Print the listing below again from the line that contains "Task: Open the More dropdown menu" onward, keeping every line exact and leaving out the lines before it.

—————

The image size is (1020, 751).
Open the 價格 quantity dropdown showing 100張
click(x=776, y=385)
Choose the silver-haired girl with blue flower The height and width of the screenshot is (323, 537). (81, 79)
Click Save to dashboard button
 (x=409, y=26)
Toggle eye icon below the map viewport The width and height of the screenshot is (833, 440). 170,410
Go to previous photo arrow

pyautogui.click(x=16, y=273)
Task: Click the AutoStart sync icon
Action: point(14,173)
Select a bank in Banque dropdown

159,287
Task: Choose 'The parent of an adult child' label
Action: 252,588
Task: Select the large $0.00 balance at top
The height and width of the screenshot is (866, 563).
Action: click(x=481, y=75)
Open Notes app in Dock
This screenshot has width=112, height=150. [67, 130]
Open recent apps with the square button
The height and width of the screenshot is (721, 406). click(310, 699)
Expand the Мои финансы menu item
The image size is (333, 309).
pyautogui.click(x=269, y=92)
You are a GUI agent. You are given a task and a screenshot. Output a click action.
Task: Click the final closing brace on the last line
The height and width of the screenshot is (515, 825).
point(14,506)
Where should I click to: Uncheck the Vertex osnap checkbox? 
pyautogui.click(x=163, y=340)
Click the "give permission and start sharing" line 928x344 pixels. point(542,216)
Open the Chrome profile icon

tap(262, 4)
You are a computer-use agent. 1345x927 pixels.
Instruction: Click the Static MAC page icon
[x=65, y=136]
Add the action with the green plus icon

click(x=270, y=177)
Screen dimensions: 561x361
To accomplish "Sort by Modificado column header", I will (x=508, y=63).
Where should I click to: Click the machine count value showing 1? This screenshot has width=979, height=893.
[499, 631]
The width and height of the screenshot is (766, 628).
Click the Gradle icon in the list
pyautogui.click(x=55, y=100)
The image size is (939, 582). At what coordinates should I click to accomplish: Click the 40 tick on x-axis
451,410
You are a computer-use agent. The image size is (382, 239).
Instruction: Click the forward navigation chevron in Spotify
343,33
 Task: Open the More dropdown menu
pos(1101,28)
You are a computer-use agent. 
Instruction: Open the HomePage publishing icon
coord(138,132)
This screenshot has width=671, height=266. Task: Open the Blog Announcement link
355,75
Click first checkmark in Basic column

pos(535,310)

—————

ANSWER BOX ::
 Task: Open the More dropdown menu
pos(1101,28)
You are a computer-use agent. 
Instruction: Open the HomePage publishing icon
coord(138,132)
This screenshot has width=671, height=266. Task: Open the Blog Announcement link
355,75
Click first checkmark in Basic column

pos(535,310)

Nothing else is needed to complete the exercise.